Gai Waterhouse has backed a proposal by fellow NSW trainer Anthony Cummings for all yearlings to be tested for anabolic steroids before being offered for sale at public auction.
Cummings, the Chairman of the NSW Trainers Association, has circulated an email to a number of leading purchasers of yearlings in a bid to drum up support as he calls on the Australian Racing Board to take steps to protect buyers by testing every horse and making those results available prior to a given sale.
He called the current state of affairs “extraordinary” and claims it does not take enough steps to protect those upon whom it depends to remain viable.
“What happens when a person buys a horse at the yearling sale that has been treated with an anabolic prior to the sales?” Cummings said. “The purchaser has no knowledge but say someone at the stud who has knowledge of the treatment calls the stewards following the sale. The horse is swabbed, found positive to a steroid and then banned for up to two years.
“The purchaser may have had the horse tested at sale time but in the event that it wasn’t there is no protection. The system spits in the face of those that feed it again.”
Waterhouse has positioned herself squarely with Cummings.
“If a horse tests positive to an anabolic steroid in a trainers care, then that trainer can lose their licence for up to two years. This is simply not fair.
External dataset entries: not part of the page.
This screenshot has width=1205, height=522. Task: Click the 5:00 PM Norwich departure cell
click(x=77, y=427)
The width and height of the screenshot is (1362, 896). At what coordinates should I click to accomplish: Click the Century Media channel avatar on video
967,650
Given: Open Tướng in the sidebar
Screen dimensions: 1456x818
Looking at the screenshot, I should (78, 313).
“I have personal experience with this horrible situation. We have not given a steroid at Tulloch Lodge for well over ten years but a few years ago a beaten favourite under my care was tested and had a derivative of an anabolic in its system.
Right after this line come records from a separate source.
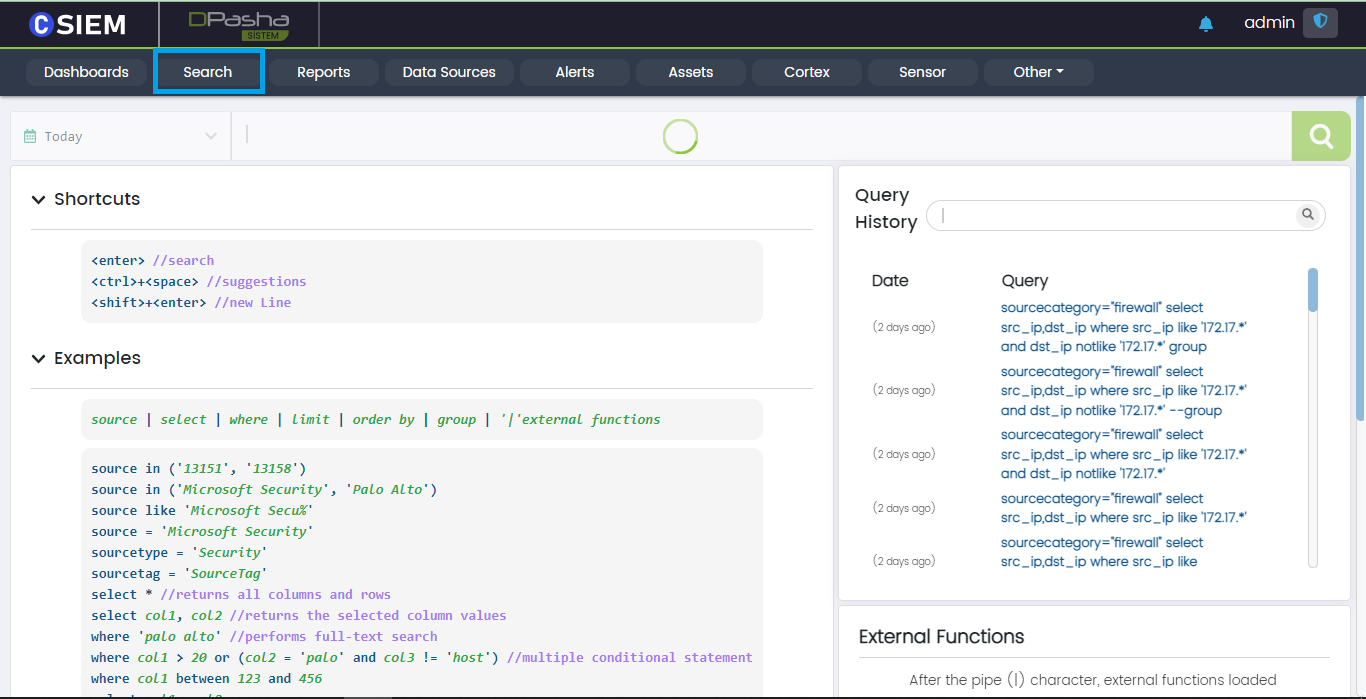Click the CSIEM logo
This screenshot has width=1366, height=699.
[78, 24]
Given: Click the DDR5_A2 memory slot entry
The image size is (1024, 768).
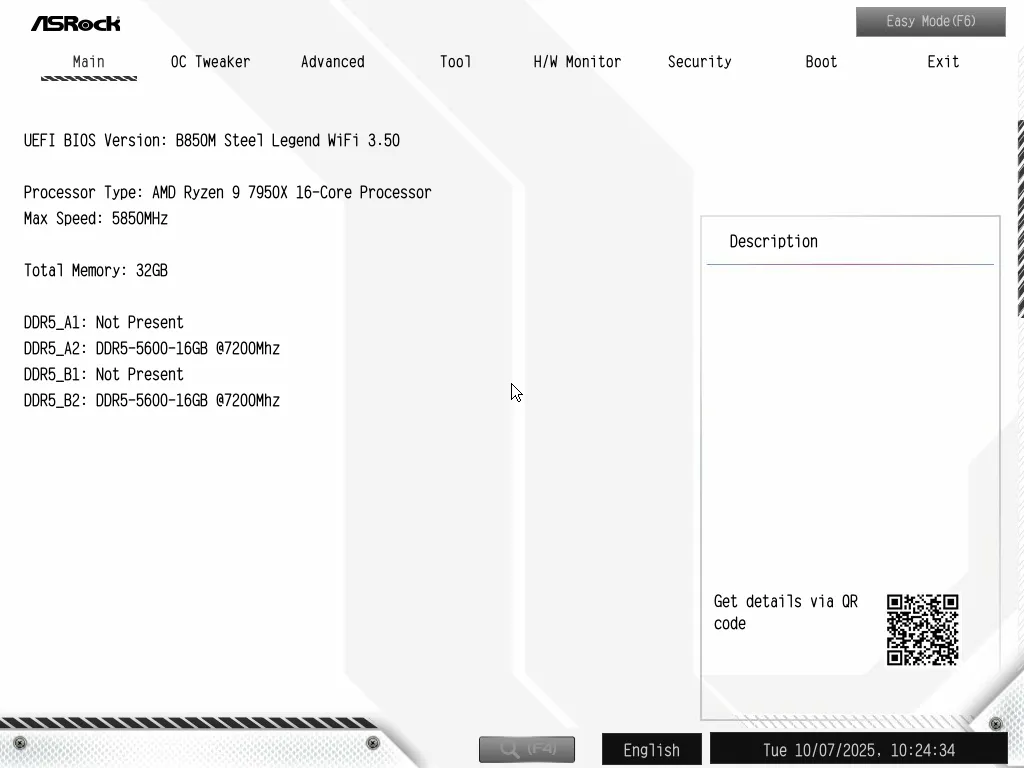Looking at the screenshot, I should [x=151, y=349].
“It cost me heavens knows how much money and even more time and effort to clear my name despite me being 100 per cent, totally in the right. It can’t be a situation of ‘buyer beware’.
“Yearlings cost a lot of money and it is a disgrace that we, the licensed persons, have to have our knickers on the line and risk our livelihood after paying huge amounts of money for the best yearlings in Australia. Steroids are banned in racing and should be banned in yearlings.”